─── Extract to read ───
ASSESSMENT OBJECTIVE NUMBER 1
Health and Social Care practitioners in the UK must work within a legal and ethical framework. This means that care practitioners must follow and put into practice a range of laws, policies, codes of practice and charters in their work with service users. Legislations are implemented to protect the many rights of service users and staff alike and are also necessary to maintain and improve good standards.
The Registered Homes Act –
Residential Homes with four or more beds and Nursing Homes are required to be registered and inspected under the Registered Homes Act 1984.
Residential Homes with less than four beds are registered under the Registered Homes Act (Amendment Act) 1991.
Part 1 of this Act empowers Local Authorities to register and inspect Residential Homes and Part 2 of this Act empowers Local District Health Authorities to register and inspect Nursing Homes.
The law requires that both Residential Homes and Nursing Homes be inspected not less than twice in a twelve-month period. As a matter of local policy Nursing Homes and Residential Homes receive both announced and unannounced inspections.
───
Exercise A
Sum up the care legislation passage in two sentences.
Exercise B
Put this sentence from the care legislation passage into Spanish: "The law requires that both Residential Homes and Nursing Homes be inspected not less than twice in a twelve-month period."
Exercise C
Resume the care legislation passage from the point where it stops.
─── Available data ───
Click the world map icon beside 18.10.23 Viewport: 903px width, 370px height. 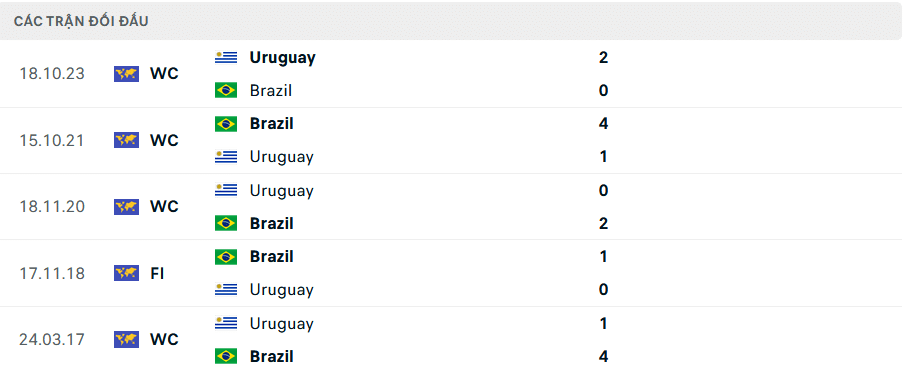pyautogui.click(x=126, y=74)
───
Expected answer A
Health and social care practitioners in the UK must work within a legal and ethical framework, following laws, policies, codes of practice and charters that protect the rights of service users and staff and keep standards high. Under the Registered Homes Act 1984 and its 1991 amendment, Residential Homes and Nursing Homes must be registered and inspected at least twice in twelve months, with Local Authorities handling Residential Homes and Local District Health Authorities handling Nursing Homes.

Expected answer B
La ley exige que tanto las residencias asistenciales como las residencias de enfermería sean inspeccionadas no menos de dos veces en un período de doce meses.

Expected answer C
Nursing Homes and Residential Homes are inspected to ensure compliance with legislation, local policy guidance and principles of good social and health care practice. This will encompass the six broad values of privacy, dignity, independence, choice, rights and fulfillment, which underpin good quality care. Individual inspection may not address every detail, however during the course of a twelve-month period, each section will be covered.
After inspections a written report containing comments and recommendations is held on file at the Social Services registration and inspection unit and can be viewed by prior arrangement.
The home itself will also have a copy which if you are visiting they may offer to show you. If not you can always ask to see the latest inspection report.
Data Protection Act –
Health and social Care users have the statutory right to see their records. There are a few circumstances in which access to personal files compiled and held by care professionals can be denied, but generally service users have the right to know what information is contained in their records.
The Data Protection Act 1998 means that all filed records about clients will be seen as data, whether electronically or on paper. The 1998 Act provides individuals with a range of rights including:
- The right to know what information is held about them and to see and correct the information if necessary.
- The right to refuse to provide information.
- The right that data should be accurate and up-to-date.
- The right that information should not be kept for longer than necessary.
- The right to confidentiality – that the information should not be accessible to unauthorized people.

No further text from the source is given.